Ce qui nécessitait auparavant des semaines de travail expert se déroule aujourd’hui de manière autonome en quelques heures.

Est-ce simplement de la peur ?

Non — mais il y a aussi des points positifs. En parallèle de Mythos, Anthropic a lancé Project Glasswing : l’accès au modèle est délibérément restreint et est d’abord accordé aux partenaires d’infrastructure critique et aux mainteneurs open source, afin qu’ils puissent trouver et combler les failles avant que des capacités comparables n’apparaissent ailleurs.

Concrètement : il y a actuellement une fenêtre temporelle. Mais elle se referme.

Une deuxième bonne nouvelle du rapport : la défense en profondeur fonctionne. Mythos a identifié de nombreuses vulnérabilités dans le noyau Linux mais, après plusieurs milliers de tentatives, n’a pu en exploiter aucune à distance. Le travail de durcissement peu spectaculaire des dernières années a transformé « faille exploitable » en « faille non exploitable » — même contre un modèle qui essayait explicitement. Ceux qui ont fait leurs devoirs ne sont pas sans défense.

En ai-je besoin si je ne développe pas moi-même de logiciels ?

Oui. De nombreuses directions générales pointent vers leur CMDB (Configuration Management Database) et demandent si ce n’est pas suffisant. La distinction est aujourd’hui cruciale :

  • La CMDB indique se trouvent vos serveurs et quels programmes sont installés (p. ex. « Nous utilisons SAP et Microsoft 365 »).
  • La SBOM (Software Bill of Materials) révèle de quels milliers de petits composants se compose le logiciel que vous avez acheté.

L’IA des attaquants ne scanne pas votre entreprise — elle scanne ces composants. Si elle trouve une faille dans un composant répandu mondialement, vous êtes vulnérable, même si votre CMDB dit que tout est « comme avant ».

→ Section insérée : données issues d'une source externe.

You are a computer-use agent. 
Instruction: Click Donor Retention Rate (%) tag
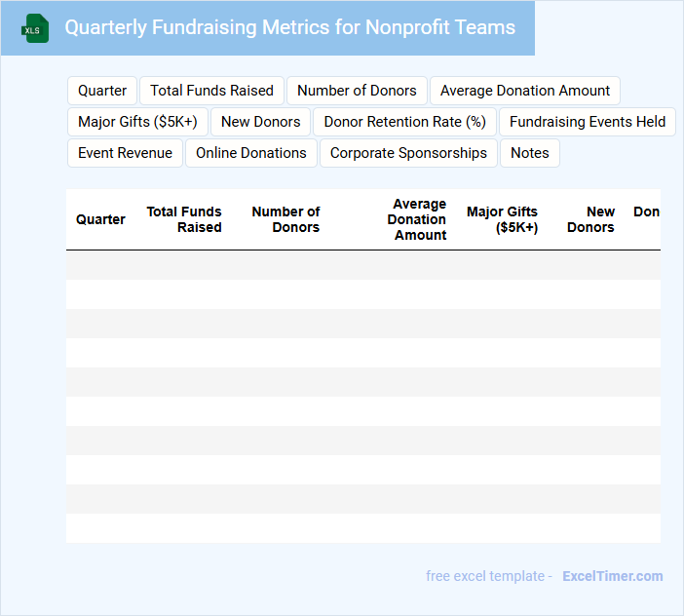pos(404,122)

Ce que vous devriez faire maintenant

Le briefing contient 11 mesures prioritaires et 10 questions de diagnostic pour les RSSI. Voici les trois plus urgentes pour les PME suisses :

1. Durcir les fondamentaux — profiter de la fenêtre Glasswing maintenant

Avant que des capacités similaires à Mythos ne deviennent largement disponibles, vous devriez mettre les bases en ordre sans exception : patching rigoureux, segmentation réseau, MFA résistante au phishing (pas SMS), architecture zero-trust et filtrage des sorties. Les recommandations du NCSC fédéral (OFCS) s’alignent largement ici avec le briefing CSA.

2. Introduire la SBOM comme critère d’achat

Exigez une SBOM de chaque fournisseur de logiciels. C’est la seule façon pour votre informatique de vérifier en quelques minutes plutôt qu’en jours lors d’une nouvelle menace : « Ce composant se trouve-t-il quelque part dans notre infrastructure ? » Pour les secteurs réglementés (FINMA, nLPD), cela devient de toute façon de plus en plus obligatoire.

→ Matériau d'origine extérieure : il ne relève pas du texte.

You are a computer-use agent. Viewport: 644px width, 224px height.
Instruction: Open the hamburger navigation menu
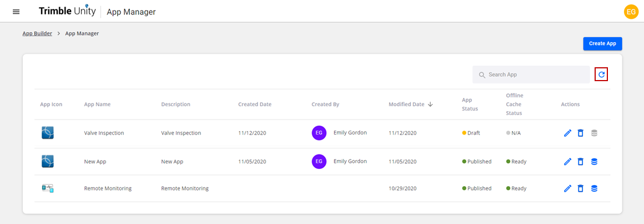[16, 12]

3. Passer de l’audit trimestriel à la surveillance continue

Un audit de sécurité par trimestre ne suffit plus quand le délai divulgation-exploitation est inférieur à 24 heures. Investissez dans des outils qui surveillent en continu et réagissent automatiquement en cas d’urgence — par exemple bloquer des sessions suspectes sans attendre une approbation manuelle. Entraînez ces chaînes de réaction lors d’exercices tabletop avant d’en avoir besoin lors d’un incident réel.

Conclusion

Le briefing CSA le formule clairement : les attaques basées sur l’IA sont un changement structurel, pas une tendance passagère. Le coût du développement d’exploits baisse, la fenêtre entre divulgation et weaponisation se réduit à zéro, et des capacités autrefois réservées aux États-nations deviennent largement disponibles.

Pour les entreprises suisses, cela signifie : la sécurité n’est plus une question purement informatique, c’est une affaire de direction. Ceux qui ne mettent pas maintenant leur hygiène de base en ordre et ne connaissent pas leur chaîne d’approvisionnement logicielle prennent un risque qui ne peut pratiquement plus être quantifié.

La bonne nouvelle : les outils et les cadres sont là. Le briefing est disponible gratuitement — et il vaut la peine que la direction et l’informatique le lisent ensemble.


Document original : « The AI Vulnerability Storm: Building a Mythos-Ready Security Program », Cloud Security Alliance / SANS Institute / [un]prompted / OWASP GenAI Security Project, 14 avril 2026. Disponible gratuitement sur labs.cloudsecurityalliance.org/mythos-ciso.